And yes, everyone had to run out and buy new calendars, and also switch their birthdays and anniversaries. They switched from the Julian calendar — proposed by Julius Caesar in 46 BCE — to the Gregorian calendar — proposed by some guy named Greg (I looked him up; he was born in Bologna, which is not pronounced like you think it is) in 1582. And they did this for a very good reason. The Julian calendar measured the length of a year at 365.25 days, while the Gregorian calendar measures it at 365.2425 days! It doesn’t seem like much of a difference, but it does mean that if you don’t switch out for 1,800 years, you end up like 13 days off. (The downsides of procrastination.) Though, somehow, they got 11.

In fact, in 1879, they established the holiday on February 22, which is George’s actual birthday, arguably.

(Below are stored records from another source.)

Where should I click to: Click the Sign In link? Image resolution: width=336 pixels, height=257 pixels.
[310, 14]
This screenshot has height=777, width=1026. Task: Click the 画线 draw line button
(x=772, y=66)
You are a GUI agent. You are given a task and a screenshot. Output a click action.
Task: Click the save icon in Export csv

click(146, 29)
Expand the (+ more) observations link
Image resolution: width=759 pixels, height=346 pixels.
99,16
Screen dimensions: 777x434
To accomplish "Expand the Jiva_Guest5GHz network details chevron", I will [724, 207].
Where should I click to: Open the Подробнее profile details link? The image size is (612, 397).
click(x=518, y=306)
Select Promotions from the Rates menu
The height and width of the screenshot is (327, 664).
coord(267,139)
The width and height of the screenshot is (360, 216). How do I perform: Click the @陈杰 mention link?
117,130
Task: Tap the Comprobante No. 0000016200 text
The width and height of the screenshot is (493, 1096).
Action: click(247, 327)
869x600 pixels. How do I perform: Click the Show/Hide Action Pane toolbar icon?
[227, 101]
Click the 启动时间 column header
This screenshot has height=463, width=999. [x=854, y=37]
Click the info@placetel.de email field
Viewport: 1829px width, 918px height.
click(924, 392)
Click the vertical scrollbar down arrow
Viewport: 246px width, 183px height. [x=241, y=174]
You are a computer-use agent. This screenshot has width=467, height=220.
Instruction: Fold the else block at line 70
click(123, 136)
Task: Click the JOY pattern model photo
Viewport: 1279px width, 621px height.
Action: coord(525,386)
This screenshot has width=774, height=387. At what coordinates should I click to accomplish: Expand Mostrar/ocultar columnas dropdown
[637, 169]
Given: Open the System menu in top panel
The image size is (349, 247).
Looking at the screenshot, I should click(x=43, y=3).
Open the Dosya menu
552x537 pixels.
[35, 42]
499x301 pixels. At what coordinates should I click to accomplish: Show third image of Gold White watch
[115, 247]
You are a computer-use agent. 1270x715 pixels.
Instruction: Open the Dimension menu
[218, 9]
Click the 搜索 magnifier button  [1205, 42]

But then in 1971, the holiday was shifted to the third Monday in February, because getting a Monday off is more important than celebrating Washington’s Birthday on Washington’s actual birthday. This was part of the Uniform Holiday Monday Act, which pushed almost all American-based holidays to Mondays, except for Thanksgiving, which is Thursday, and July 4th, which has to be on the fourth unless we want to go through a whole thing. Because you could just push these special days off to Mondays, for convenience. Like if you ever forget your wife’s birthday and she calls you on it, you can just say, “No, I moved it to next Monday, for convenience!” But we haven’t heard Washington complain, so whatever.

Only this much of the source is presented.